ERIC Number: ED041421
Record Type: RIE
Publication Date: 1969
Reference Count: 0
Retardates in Residence: A Study of Institutions.
Klaber, M. Michael
An introduction by Dr. David D. Komisar provides background and objectives for a study which eventually involved observations in six residential institutions. Two institutions were judged to be ineffective as residents appeared to be not happy or self-sufficient, showed little intellectual growth (or were rarely, if ever, retested), had many stereotyped behaviors, and manifested excessive needs for social reinforcement. One institution emerged as clearly effective and one as moderately so. In five of six institutions, other ward residents were the greatest source of interpersonal contacts; in only one institution did attendants and other nonretarded adults interact as frequently with residents. Between one third and one half of the time of severely retarded residents of the typical institution was spent in doing nothing. The attitudes of attendants at the different institutions showed remarkable consistency. While verbal and psychological attitudes of parents did not differentiate between effective and ineffective institutions, parents of children in an effective residence visited children more frequently.

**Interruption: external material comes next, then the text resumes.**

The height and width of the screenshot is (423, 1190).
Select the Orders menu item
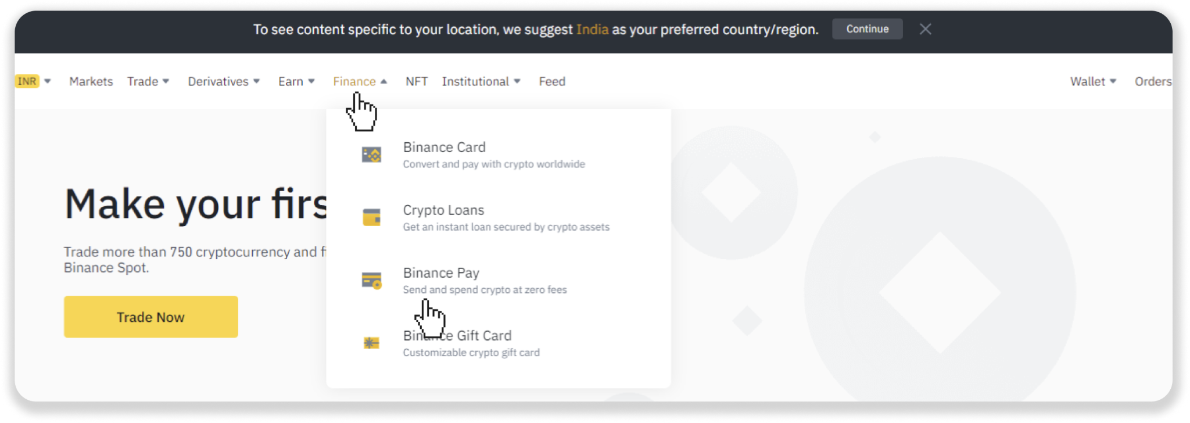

Additional research results and implications are presented, and schedules of a typical day at each institution are included. (RJ)
Descriptors: Adjustment (to Environment), Attendants, Attitudes, Behavior, Behavior Rating Scales, Comparative Analysis, Environmental Influences, Evaluation, Exceptional Child Research, Facilities, Institutional Environment, Institutional Personnel, Institutionalized Persons, Interpersonal Relationship, Mental Retardation, Program Descriptions, Rating Scales, Social Relations
Publication Type: N/A
Education Level: N/A
Authoring Institution: Hartford Univ., West Hartford, CT.